::: Records to use

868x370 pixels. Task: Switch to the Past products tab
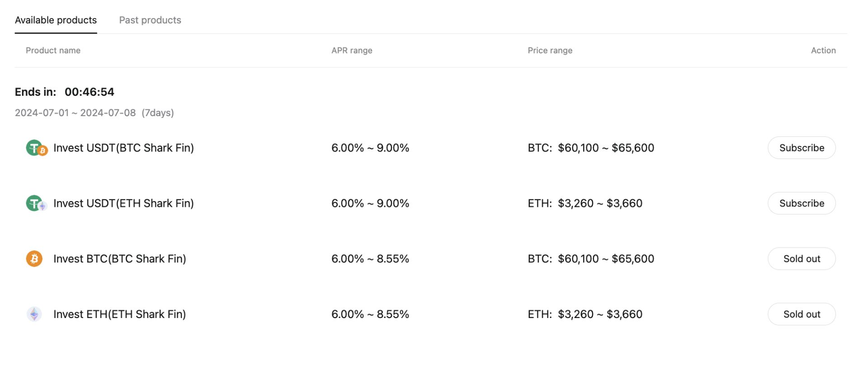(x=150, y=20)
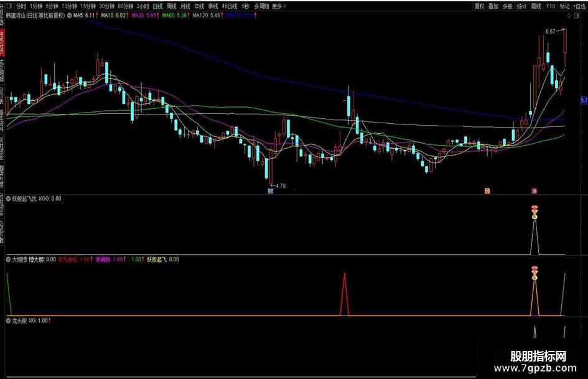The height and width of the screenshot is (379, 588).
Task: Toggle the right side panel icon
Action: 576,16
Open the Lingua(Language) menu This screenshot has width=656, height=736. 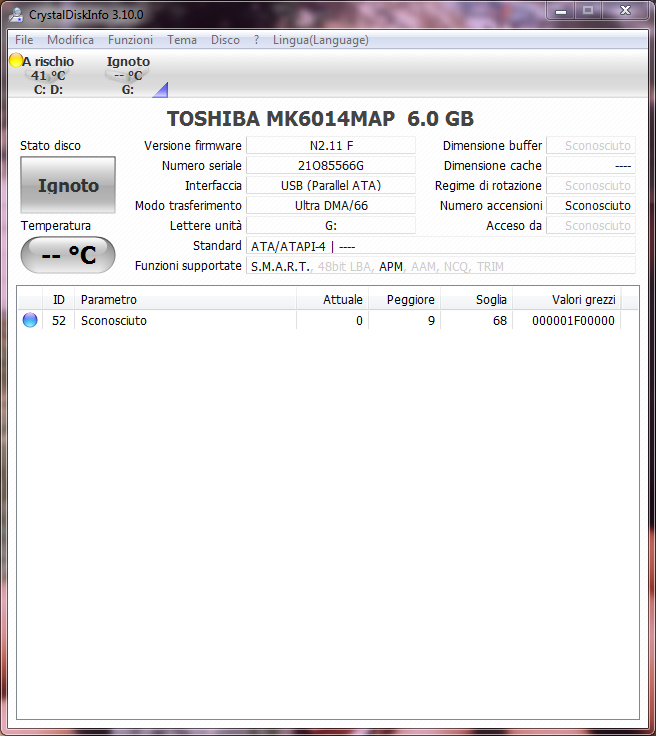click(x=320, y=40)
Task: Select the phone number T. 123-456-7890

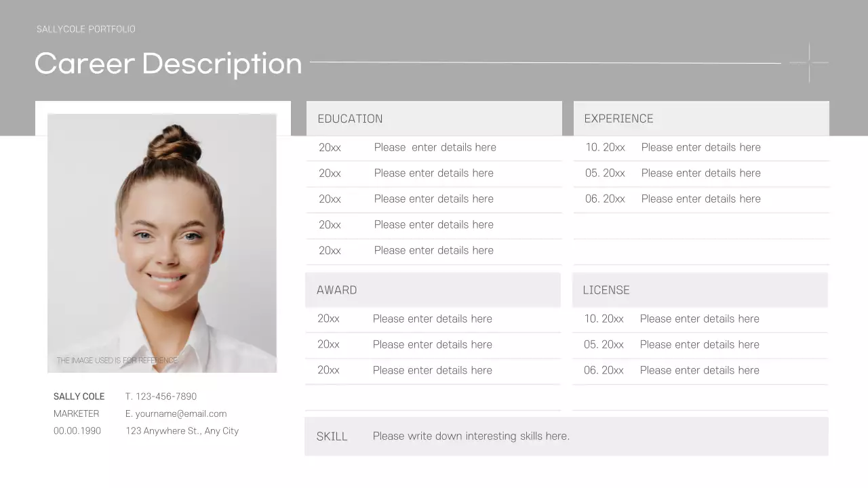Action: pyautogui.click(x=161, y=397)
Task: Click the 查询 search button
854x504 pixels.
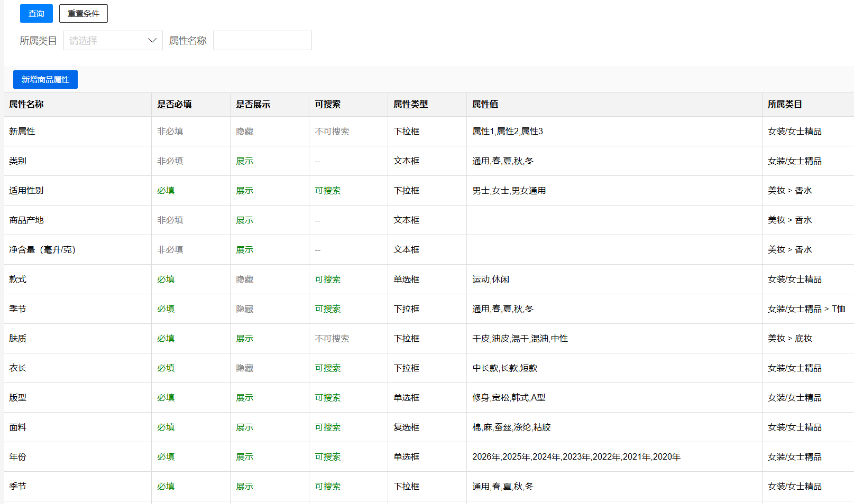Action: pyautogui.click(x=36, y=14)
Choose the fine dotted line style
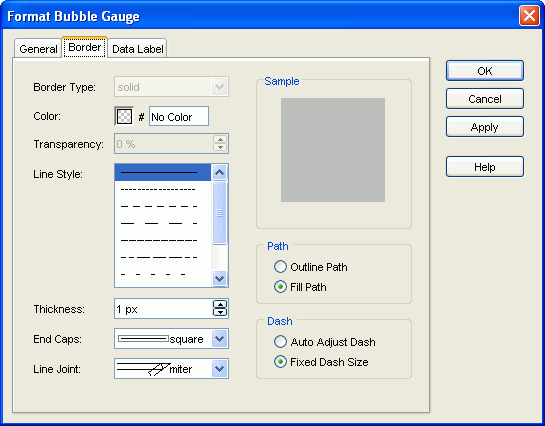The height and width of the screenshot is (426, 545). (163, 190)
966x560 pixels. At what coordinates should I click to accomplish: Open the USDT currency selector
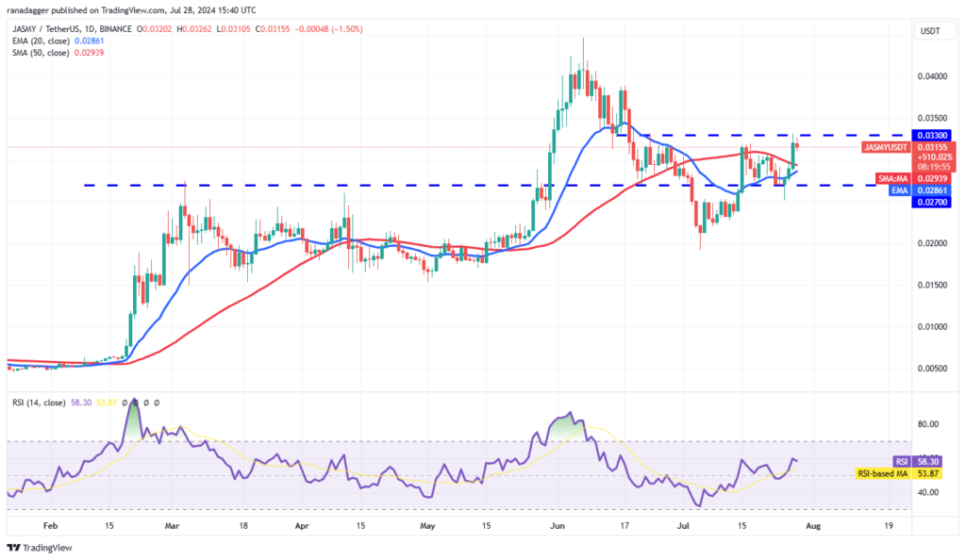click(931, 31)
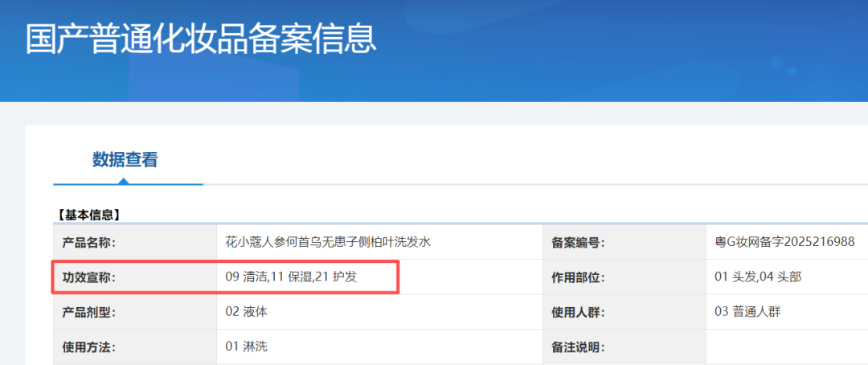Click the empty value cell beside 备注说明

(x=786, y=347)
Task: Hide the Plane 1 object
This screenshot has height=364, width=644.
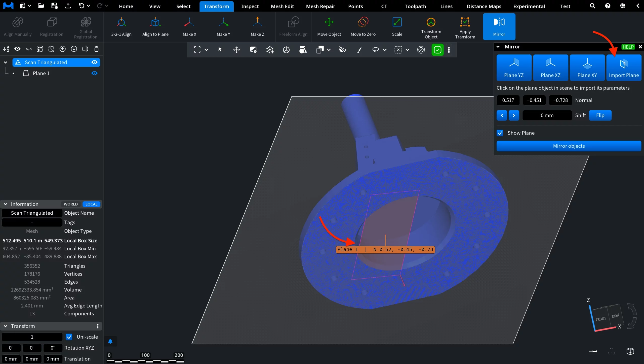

::::::
::: Records to use

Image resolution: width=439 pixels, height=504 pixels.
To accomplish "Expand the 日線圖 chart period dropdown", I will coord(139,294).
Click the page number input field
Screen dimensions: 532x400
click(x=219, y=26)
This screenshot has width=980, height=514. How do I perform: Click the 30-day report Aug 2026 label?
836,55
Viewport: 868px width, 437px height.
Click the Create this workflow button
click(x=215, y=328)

::::::

> **Work order**
Taking the entries above, write out exactly each line from the one holding "Task: Hide the Plane 1 object" to the one holding "This screenshot has height=364, width=644.", both included, and stop there.

> **Your response**
Task: Hide the Plane 1 object
This screenshot has height=364, width=644.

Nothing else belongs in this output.